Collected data
■ ■ ■ ■ ■ ■ ■

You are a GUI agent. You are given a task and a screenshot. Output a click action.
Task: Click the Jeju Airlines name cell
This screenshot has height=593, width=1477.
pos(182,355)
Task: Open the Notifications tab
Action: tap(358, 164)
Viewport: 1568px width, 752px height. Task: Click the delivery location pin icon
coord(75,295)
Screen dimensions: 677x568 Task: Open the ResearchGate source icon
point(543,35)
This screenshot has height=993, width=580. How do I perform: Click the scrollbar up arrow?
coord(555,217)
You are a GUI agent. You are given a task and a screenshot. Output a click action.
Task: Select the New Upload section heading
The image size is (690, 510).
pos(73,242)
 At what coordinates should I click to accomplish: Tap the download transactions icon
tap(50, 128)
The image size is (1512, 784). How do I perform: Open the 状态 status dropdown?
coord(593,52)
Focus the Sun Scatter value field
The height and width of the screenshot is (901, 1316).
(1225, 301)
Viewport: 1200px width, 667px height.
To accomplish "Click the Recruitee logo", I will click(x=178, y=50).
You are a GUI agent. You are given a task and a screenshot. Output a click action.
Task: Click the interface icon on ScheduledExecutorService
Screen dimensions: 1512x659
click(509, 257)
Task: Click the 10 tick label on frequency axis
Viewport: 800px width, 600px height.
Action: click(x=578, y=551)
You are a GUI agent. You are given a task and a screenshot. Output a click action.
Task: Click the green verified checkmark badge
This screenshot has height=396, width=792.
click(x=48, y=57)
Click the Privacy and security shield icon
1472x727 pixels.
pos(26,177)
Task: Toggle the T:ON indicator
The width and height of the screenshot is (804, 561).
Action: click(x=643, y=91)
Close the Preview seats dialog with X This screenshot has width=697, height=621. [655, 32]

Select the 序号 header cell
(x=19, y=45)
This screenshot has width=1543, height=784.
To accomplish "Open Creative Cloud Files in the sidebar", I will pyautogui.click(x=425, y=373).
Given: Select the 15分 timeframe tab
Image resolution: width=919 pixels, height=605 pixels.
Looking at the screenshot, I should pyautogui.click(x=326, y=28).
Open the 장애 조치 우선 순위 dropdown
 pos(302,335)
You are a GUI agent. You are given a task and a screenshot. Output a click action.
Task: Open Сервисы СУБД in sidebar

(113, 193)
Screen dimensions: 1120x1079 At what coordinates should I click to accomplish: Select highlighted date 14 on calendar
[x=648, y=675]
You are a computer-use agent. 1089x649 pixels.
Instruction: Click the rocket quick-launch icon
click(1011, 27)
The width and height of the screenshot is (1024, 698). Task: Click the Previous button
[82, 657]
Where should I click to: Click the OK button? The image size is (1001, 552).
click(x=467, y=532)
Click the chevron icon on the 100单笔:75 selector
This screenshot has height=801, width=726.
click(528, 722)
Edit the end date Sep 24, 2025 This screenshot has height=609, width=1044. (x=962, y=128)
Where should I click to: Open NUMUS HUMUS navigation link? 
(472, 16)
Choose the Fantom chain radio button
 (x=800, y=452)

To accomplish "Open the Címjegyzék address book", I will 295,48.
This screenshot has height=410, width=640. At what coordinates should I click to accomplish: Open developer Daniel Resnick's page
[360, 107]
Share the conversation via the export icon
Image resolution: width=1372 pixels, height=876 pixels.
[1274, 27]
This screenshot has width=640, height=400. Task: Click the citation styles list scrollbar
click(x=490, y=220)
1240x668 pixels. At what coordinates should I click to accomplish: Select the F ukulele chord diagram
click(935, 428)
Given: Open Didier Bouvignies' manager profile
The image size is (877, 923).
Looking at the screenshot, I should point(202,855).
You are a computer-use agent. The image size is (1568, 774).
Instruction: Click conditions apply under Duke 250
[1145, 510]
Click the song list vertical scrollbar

■ ■ ■ ■ ■ ■ ■

● ASSIGNMENT: All lines above that include the word "computer" must be copied into the answer.

● EXERCISE ANSWER:
You are a computer-use agent. 1089x649 pixels.
You are a computer-use agent. The image size is (1568, 774).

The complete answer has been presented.